Chat application example

What you will have at the end

• A channel name per chat room (e.g. party, match lobby, support thread).
• A browser or game client that connects to Xshathra Realtime with a JWT from your API.
• A message envelope every subscriber understands (text, sender id, timestamp).

Before you start

1. A project in the console (dashboard) with server_api_key and client_api_key — keep server_api_key on the backend only.
2. Xshathra Realtime at ws://localhost:3001/realtime/connection/websocket in local dev. In production, wss://your-domain/realtime/connection/websocket.
3. A small backend you control (Node, Go, etc.) that signs connection JWTs with server_api_key per Xshathra docs.

Step 1 — Pick a channel naming scheme

Use predictable, unique names so clients cannot guess other rooms. Include your Xshathra project id in the string to avoid collisions across environments.

# Pattern
chat:{projectId}:{roomId}

# Examples
chat:proj_01HZZZZZZZZZZZZZZZZZZZZZZ:room_abc123
chat:proj_01HZZZZZZZZZZZZZZZZZZZZZZ:match_7f3a

Treat roomId as an opaque id issued by your matchmaking or chat service, not as user-supplied free text.

Step 2 — Mint a connection token (backend)

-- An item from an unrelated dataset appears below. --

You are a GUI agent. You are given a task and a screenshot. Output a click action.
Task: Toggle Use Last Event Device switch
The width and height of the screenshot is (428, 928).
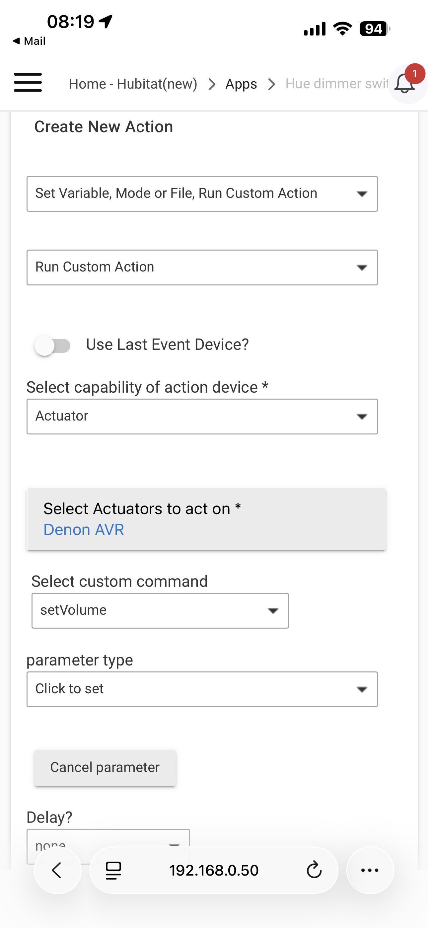(53, 345)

After you authenticate the user (session cookie, platform ticket, etc.), create a realtime connection JWT with a short TTL (minutes). Put the token sub (user id) in claims; optionally add channels for default subscriptions or use subscription tokens per channel (stricter).

Sign with server_api_key from the console; claim names follow Xshathra's token rules in Client integration.

// Pseudocode: POST /api/realtime/token → { "token": "..." }
// 1. Verify your own session.
// 2. Build realtime JWT (HS256 with token secret).
// 3. sub = stable user id; exp = now + 15m.
// 4. Return token to the client over HTTPS.

Step 3 — (Recommended) Lock down the chat channel

For private rooms, configure the channel so clients cannot subscribe without a subscription JWT. Your backend issues that JWT only when the user is allowed in the room (party member, match participant, etc.).

Step 4 — Connect from the browser

Use a WebSocket client compatible with Xshathra Realtime (see client integration). Fetch a fresh token from your API, then connect.

// Pseudocode (browser)
const res = await fetch("/api/realtime/token", { credentials: "include" });
const { token } = await res.json();

// wsUrl = NEXT_PUBLIC_XSHATHRA_REALTIME_URL (full wss://.../realtime/connection/websocket)
// const connection = yourClient.connect(wsUrl, { token });

const channel = "chat:proj_xxx:room_abc123";
// subscribe to channel; on message -> appendToUi(envelope)

Step 5 — Publish messages

Production chat: send text to your REST API; the server validates, persists if needed, then publishes via Xshathra publish API at POST https://your-app.example/api/realtime/publish (same origin as the WebSocket) using server_api_key so clients cannot spoof senders or bypass moderation.

Prototypes: client-side publish can be enabled on the channel for speed, but treat it as insecure — anyone with a token could publish arbitrary payloads.

Step 6 — Use one JSON shape everywhere

Keep a single envelope so UI and bots stay simple. Extend with a type field when you add system events (user joined, typing, etc.).

{
  "type": "chat.message",
  "id": "01HMXXXX",
  "roomId": "room_abc123",
  "senderId": "user_01H...",
  "text": "Hello from the data plane",
  "sentAt": "2026-03-24T12:00:00.000Z"
}

Step 7 — Optional next steps

• Presence — show who is in the room (realtime presence on the same channel).
• History — enable stream history for late joiners; cap size and TTL for GDPR and storage.
• Moderation — rate limits and word filters on the server before publish.